Extract
* BEGIN *
This is needed in the win32 char-by-char text width() logic, and I suspect may 
also be useful in the OSX code in some places.



Modified:
   branches/branch-1.3/FL/fl_utf8.h
   branches/branch-1.3/src/fl_font_win32.cxx
   branches/branch-1.3/src/fl_utf.c

Modified: branches/branch-1.3/FL/fl_utf8.h
===================================================================
--- branches/branch-1.3/FL/fl_utf8.h    2011-04-13 09:03:19 UTC (rev 8584)
+++ branches/branch-1.3/FL/fl_utf8.h    2011-04-13 15:43:22 UTC (rev 8585)
@@ -28,8 +28,6 @@
  * with the functions provided in OksiD's fltk-1.1.6-utf8 port
  */
 
-/*** NOTE : all functions are LIMITED to 24 bits Unicode values !!! ***/
-
 /**
   \file fl_utf8.h
   \brief header for Unicode and UTF8 chracter handling
@@ -99,16 +97,16 @@
 
 /* OD: returns the byte length of the first UTF-8 char sequence (returns -1 if 
not valid) */
 FL_EXPORT int fl_utf8len(char c);
-  
+
 /* OD: returns the byte length of the first UTF-8 char sequence (returns +1 if 
not valid) */
 FL_EXPORT int fl_utf8len1(char c);
-  
+
 /* OD: returns the number of Unicode chars in the UTF-8 string */
 FL_EXPORT int fl_utf_nb_char(const unsigned char *buf, int len);
 
 /* F2: Convert the next UTF8 char-sequence into a Unicode value (and say how 
many bytes were used) */
 FL_EXPORT unsigned fl_utf8decode(const char* p, const char* end, int* len);
-  
+
 /* F2: Encode a Unicode value into a UTF8 sequence, return the number of bytes 
used */
 FL_EXPORT int fl_utf8encode(unsigned ucs, char* buf);
 
@@ -118,6 +116,9 @@
 /* F2: Move backward to the previous valid UTF8 sequence start */
 FL_EXPORT const char* fl_utf8back(const char* p, const char* start, const 
char* end);
 
+/* XX: Convert a single 32-bit Unicode value into UTF16 */
+FL_EXPORT unsigned fl_ucs_to_Utf16(const unsigned ucs, unsigned short *dst, 
const unsigned dstlen);
+
 /* F2: Convert a UTF8 string into UTF16 */
 FL_EXPORT unsigned fl_utf8toUtf16(const char* src, unsigned srclen, unsigned 
short* dst, unsigned dstlen);
 

Modified: branches/branch-1.3/src/fl_font_win32.cxx
===================================================================
--- branches/branch-1.3/src/fl_font_win32.cxx   2011-04-13 09:03:19 UTC (rev 
8584)
* END *
Objectives
(a) Transcribe the part of the commit diff from "Modified: branches/branch-1.3/FL/fl_utf8.h" to "UTC (rev 8585)".
(b) In the commit diff, what does the newly added function fl_ucs_to_Utf16 do?
(c) Please take the commit diff further, starting from the point where it stops.
The listing that comes next is separate material and has no connection to the commit diff.

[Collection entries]
* BEGIN *
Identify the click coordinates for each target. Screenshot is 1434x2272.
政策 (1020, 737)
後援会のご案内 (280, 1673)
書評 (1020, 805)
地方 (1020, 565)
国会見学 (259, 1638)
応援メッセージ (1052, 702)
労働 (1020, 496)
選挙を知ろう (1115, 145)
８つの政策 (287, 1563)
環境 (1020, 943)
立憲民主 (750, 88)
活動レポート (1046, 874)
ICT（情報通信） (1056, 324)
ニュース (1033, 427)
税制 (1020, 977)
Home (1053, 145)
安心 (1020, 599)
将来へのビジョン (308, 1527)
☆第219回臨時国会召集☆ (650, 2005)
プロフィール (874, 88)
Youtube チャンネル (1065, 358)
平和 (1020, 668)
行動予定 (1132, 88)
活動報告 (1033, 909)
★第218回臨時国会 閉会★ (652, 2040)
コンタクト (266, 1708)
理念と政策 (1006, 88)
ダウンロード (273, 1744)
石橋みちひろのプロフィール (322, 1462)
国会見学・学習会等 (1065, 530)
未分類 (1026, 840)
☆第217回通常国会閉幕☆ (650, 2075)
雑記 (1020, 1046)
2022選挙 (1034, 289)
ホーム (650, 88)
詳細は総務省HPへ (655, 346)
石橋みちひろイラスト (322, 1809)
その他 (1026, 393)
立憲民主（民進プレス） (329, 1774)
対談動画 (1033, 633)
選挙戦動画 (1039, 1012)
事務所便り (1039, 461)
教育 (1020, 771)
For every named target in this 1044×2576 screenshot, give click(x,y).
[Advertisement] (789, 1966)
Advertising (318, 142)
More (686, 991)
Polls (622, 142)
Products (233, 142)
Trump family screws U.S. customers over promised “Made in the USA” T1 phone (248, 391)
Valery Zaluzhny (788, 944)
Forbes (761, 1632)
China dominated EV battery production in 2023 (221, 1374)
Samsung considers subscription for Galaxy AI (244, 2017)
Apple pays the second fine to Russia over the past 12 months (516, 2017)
* END *
Answers to the exercises
(a)
Modified: branches/branch-1.3/FL/fl_utf8.h
===================================================================
--- branches/branch-1.3/FL/fl_utf8.h    2011-04-13 09:03:19 UTC (rev 8584)
+++ branches/branch-1.3/FL/fl_utf8.h    2011-04-13 15:43:22 UTC (rev 8585)

(b) It converts a single 32-bit Unicode value into UTF16.

(c)
+++ branches/branch-1.3/src/fl_font_win32.cxx   2011-04-13 15:43:22 UTC (rev 
8585)
@@ -185,26 +185,23 @@
   Fl_Font_Descriptor *fl_fontsize = font_descriptor();
   unsigned int r;
   SIZE s;
-  // Special Case Handling of Unicode points over U+FFFF
+  // Special Case Handling of Unicode points over U+FFFF.
   // The logic (below) computes a lookup table for char widths
   // on-the-fly, but the table only covers codepoints up to
   // U+FFFF, which covers the basic multilingual plane, but
   // not any higher plane, or glyphs that require surrogate-pairs
-  // to encode them in WinXX which is UTF16.
+  // to encode them in WinXX, which is UTF16.
   // This code assumes that these glyphs are rarely used and simply
-  // measures them explicitly if they occur - Which may be slow...
+  // measures them explicitly if they occur - This will be slow...
   if(c > 0x0000FFFF) { // UTF16 surrogate pair is needed
     if (!fl_gc) { // We have no valid gc, so nothing to measure - bail out
       return 0.0;
     }
     int cc; // cell count
-    char utf8[8];          // Array for UTF-8 representation of c
-    unsigned short ucs[4]; // Array for UTF16 representation of c
-    // This fl_utf8encode / fl_utf8toUtf16 dance creates a UTF16 string
-    // from a UCS code point.
-    cc = fl_utf8encode(c, utf8);
-    cc = fl_utf8toUtf16(utf8, cc, ucs, 4);
-    GetTextExtentPoint32W(fl_gc, (WCHAR*)ucs, cc, &s);
+    unsigned short u16[4]; // Array for UTF16 representation of c
+    // Creates a UTF16 string from a UCS code point.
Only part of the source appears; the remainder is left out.